Formula One’s only U.S.-based team has scored the most points in its young history and overcome some serious bumbles early to compete with – and beat – some of the legacy team names in F1.

Haas heads into this week’s U.S. Grand Prix in a tough season-ending fight with Renault for the “best of the rest” title among the teams outside of the Big Three of Mercedes, Ferrari and Red Bull.

“It’s the best battle of the field. It’s very tight. It’s going to go to the last lap of the race in Abu Dhabi, while I think the world championship is probably going to go this weekend,” said Haas’ French driver Romain Grosjean, who signed with the team before their first season.

“To rise as quickly as we’ve done hasn’t been seen in Formula One, I don’t think,” said his Danish teammate Kevin Magnussen.

Haas launched with a surprise in 2016 and has been rising ever since.

Haas scored points in its first race in 2016, and in 2017 had both cars finish in the top 10 for the first time at Monte Carlo, the biggest race on the annual calendar. A strong run over the last 10 races of this season has Haas just eight points behind Renault in the race for fourth place with four races left.

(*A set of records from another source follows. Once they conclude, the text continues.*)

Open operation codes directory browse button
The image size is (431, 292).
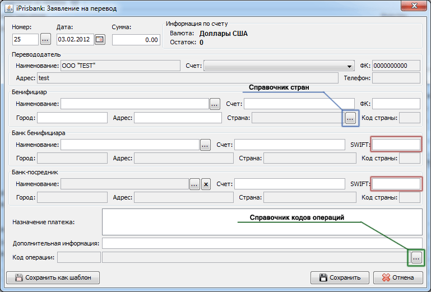(416, 257)
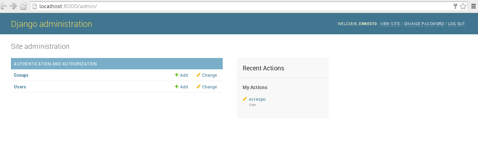Open the Groups model list
Viewport: 478px width, 163px height.
coord(21,75)
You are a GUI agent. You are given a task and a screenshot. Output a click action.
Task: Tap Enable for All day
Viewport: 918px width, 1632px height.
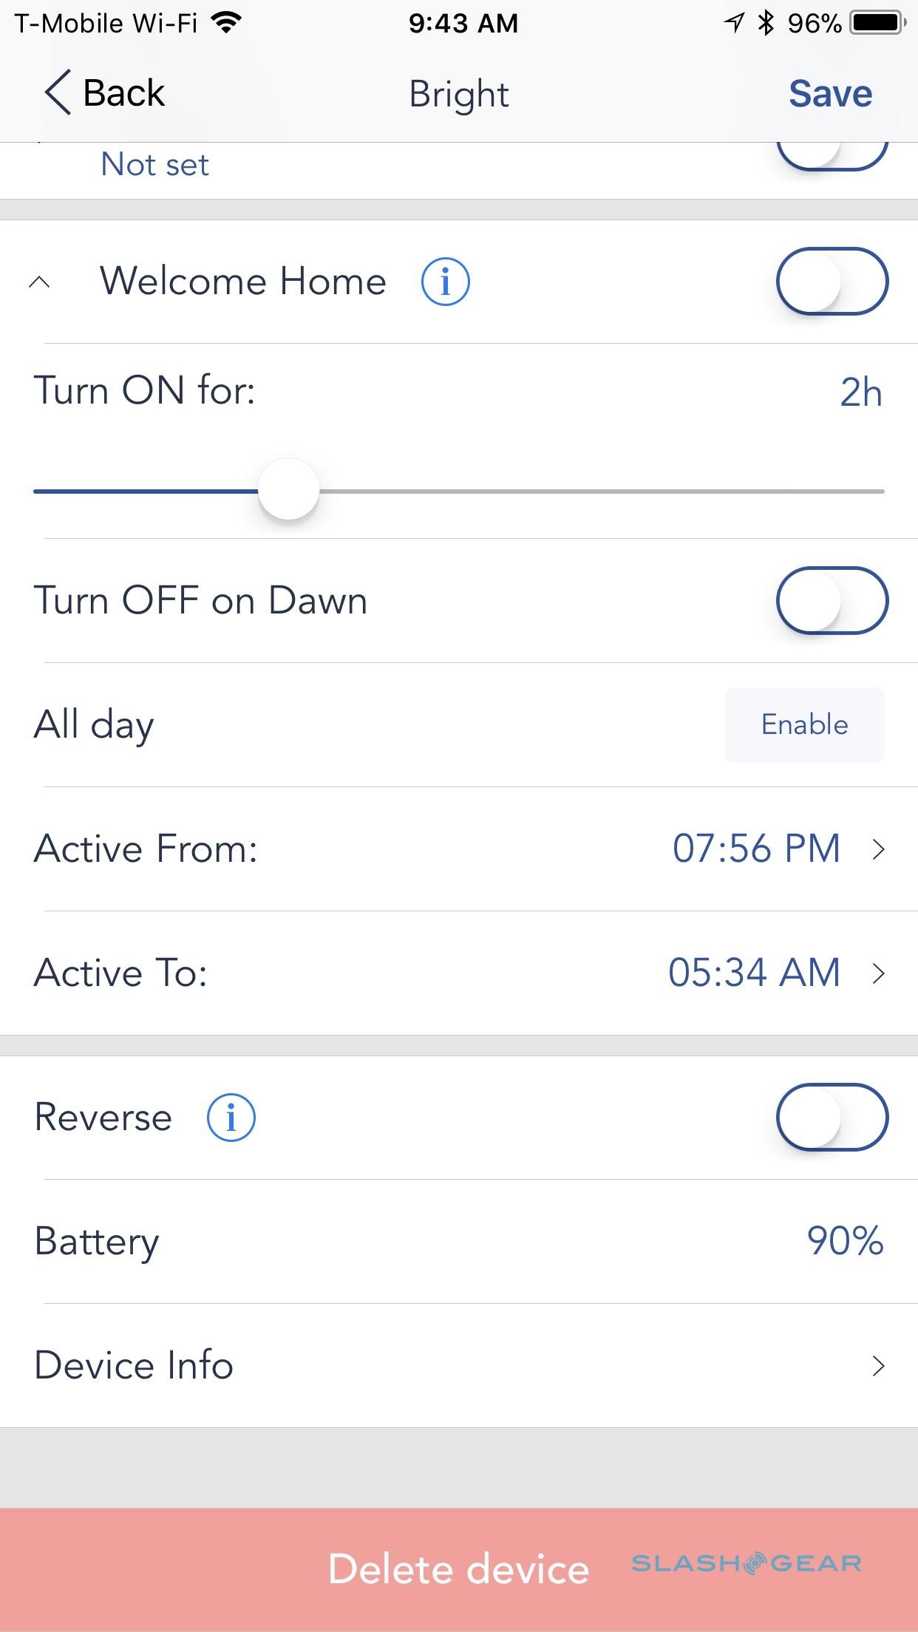tap(804, 724)
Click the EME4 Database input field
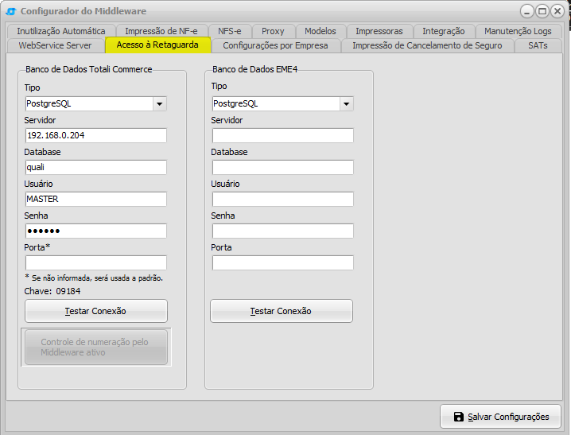The width and height of the screenshot is (571, 435). (x=283, y=168)
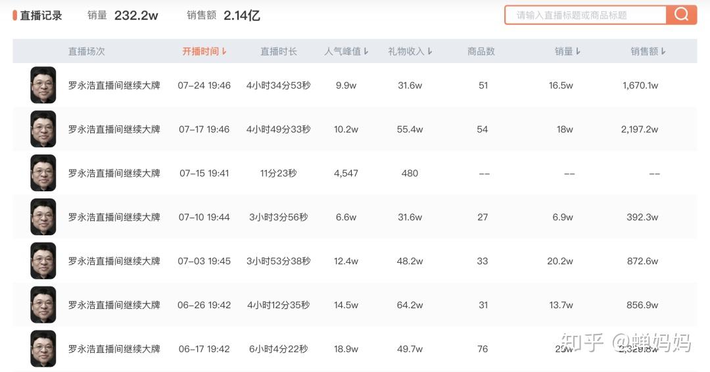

The 2018 season looks to finish better than it started.

After Haas scored the team’s best-ever qualifying at the season-opening Australian Grand Prix, neither car finished the race. Magnussen and Grosjean both left pit stops on consecutive laps with unsecured wheels and had to stop. The team was fined for sending the cars out in unsafe conditions.

“That was extremely, extremely disappointing” Magnussen said “We are still showing signs of immaturity at certain moments.”

Other problems followed. A month later in Azerbaijan, Grosjean fought his way from the back row into sixth before he drove straight into the wall while following a safety car. Grosjean felt horrible, but blamed one of the season’s most bizarre incidents on an errant flip of a steering wheel switch that he said upset the car’s brake balance and sent him spinning into the barrier.

More valuable points were lost in Italy when the floor of Grosjean’s car was deemed illegal and he was disqualified from sixth place. Haas appealed and is awaiting a decision on points that would close the gap with Renault with a stroke of a pen. Despite the gaffes, Grosjean has finished in the top 10 four times in the last seven races.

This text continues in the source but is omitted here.